▸ **GOAL**
Recast the part of the data that opens with the line containing "The height and width of the screenshot is (1080, 1920). Find" and closes with the line containing "Contact Us is" as a two-column CSV headed input and output. Give one row per item: its text goes under input and its reply under output, each in one quoted field with line breaks turned into spaces.

┌──

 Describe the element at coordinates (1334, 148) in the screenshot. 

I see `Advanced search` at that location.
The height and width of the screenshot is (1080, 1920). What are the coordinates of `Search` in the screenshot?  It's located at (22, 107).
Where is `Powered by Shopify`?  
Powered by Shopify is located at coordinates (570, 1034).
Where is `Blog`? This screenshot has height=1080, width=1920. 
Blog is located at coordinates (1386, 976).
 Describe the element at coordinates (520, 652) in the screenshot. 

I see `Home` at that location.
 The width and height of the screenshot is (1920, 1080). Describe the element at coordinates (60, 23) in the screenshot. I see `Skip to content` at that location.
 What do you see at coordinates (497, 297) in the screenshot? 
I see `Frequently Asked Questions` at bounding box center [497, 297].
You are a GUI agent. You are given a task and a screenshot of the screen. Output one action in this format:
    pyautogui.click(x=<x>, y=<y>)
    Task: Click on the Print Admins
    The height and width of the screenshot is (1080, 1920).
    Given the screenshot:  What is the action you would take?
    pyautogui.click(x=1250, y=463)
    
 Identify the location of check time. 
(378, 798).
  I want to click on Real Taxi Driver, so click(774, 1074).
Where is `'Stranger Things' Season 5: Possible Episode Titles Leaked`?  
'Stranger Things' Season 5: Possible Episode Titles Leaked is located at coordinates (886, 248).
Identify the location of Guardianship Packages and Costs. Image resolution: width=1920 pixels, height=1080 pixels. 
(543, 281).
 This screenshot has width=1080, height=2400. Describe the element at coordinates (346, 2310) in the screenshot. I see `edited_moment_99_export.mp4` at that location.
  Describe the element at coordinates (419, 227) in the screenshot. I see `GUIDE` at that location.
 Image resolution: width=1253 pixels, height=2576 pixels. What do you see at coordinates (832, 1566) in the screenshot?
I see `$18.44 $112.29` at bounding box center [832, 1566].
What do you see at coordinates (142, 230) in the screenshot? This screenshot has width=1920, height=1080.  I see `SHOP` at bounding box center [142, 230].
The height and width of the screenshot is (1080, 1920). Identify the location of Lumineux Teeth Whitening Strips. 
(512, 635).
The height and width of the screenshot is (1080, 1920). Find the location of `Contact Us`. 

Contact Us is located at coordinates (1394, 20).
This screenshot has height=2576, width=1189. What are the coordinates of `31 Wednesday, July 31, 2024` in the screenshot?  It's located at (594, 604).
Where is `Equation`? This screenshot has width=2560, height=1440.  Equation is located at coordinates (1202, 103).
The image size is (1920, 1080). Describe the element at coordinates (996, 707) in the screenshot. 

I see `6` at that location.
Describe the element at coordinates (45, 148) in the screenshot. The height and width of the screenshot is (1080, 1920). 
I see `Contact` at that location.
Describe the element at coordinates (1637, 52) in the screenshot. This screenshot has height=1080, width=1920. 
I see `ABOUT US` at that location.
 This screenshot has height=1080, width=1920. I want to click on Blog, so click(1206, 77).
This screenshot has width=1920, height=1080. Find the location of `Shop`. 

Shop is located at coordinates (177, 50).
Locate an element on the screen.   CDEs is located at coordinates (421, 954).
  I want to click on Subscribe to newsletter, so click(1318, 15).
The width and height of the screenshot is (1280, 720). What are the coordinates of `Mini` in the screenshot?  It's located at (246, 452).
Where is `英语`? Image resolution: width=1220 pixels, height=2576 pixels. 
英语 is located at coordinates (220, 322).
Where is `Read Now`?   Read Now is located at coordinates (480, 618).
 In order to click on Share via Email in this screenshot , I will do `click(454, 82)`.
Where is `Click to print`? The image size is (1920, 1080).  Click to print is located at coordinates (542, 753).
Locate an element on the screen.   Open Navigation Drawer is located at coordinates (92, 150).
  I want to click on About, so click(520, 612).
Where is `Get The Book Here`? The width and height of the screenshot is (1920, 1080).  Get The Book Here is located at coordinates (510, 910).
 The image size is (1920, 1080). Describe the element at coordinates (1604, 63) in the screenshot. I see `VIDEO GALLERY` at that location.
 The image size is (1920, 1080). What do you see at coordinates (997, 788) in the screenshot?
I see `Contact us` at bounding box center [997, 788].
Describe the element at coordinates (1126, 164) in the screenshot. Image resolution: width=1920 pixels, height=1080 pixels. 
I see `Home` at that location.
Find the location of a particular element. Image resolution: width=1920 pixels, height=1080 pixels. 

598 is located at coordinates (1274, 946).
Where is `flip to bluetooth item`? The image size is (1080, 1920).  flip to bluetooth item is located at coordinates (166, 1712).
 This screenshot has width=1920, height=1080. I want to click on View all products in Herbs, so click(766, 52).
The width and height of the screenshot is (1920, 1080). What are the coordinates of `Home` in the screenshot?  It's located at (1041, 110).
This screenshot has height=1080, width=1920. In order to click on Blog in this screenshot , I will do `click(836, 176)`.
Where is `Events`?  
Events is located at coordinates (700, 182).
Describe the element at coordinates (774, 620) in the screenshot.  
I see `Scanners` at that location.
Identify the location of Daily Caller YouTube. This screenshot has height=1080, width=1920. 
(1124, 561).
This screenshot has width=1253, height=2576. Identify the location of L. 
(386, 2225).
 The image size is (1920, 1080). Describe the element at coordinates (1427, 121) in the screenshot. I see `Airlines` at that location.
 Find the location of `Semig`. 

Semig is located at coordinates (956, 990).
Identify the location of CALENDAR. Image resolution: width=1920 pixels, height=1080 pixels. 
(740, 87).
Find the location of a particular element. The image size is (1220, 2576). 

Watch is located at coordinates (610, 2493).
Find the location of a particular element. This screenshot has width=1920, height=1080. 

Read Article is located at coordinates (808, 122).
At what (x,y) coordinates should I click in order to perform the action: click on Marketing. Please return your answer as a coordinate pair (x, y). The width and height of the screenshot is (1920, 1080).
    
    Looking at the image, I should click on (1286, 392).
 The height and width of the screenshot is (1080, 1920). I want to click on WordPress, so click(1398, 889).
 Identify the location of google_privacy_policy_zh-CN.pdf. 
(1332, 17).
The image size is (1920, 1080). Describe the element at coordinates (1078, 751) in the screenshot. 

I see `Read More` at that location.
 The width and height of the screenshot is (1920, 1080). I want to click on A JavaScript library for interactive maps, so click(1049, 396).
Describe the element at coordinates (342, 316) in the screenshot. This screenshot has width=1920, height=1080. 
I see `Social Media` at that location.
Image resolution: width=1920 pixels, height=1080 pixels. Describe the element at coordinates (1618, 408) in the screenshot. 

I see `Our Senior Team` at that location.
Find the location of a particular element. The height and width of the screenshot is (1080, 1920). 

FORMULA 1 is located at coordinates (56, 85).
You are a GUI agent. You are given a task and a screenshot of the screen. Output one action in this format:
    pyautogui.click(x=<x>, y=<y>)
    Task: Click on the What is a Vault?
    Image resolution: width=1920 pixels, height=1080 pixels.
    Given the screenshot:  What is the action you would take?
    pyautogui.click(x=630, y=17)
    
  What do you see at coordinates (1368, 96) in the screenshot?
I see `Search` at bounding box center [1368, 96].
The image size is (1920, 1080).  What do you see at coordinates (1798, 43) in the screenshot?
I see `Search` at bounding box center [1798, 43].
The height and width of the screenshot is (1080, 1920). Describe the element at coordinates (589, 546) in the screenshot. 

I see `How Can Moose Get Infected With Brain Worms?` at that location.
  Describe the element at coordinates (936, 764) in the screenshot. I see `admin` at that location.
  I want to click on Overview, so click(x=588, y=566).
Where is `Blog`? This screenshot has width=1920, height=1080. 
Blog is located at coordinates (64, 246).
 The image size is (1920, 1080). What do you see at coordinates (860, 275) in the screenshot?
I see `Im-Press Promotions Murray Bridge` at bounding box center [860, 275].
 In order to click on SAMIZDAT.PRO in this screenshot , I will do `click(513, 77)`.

└──

▸ **RESULT OF THE EXERCISE**
input,output
"The height and width of the screenshot is (1080, 1920). Find the location of `Contact Us`.","Contact Us is located at coordinates (1394, 20)."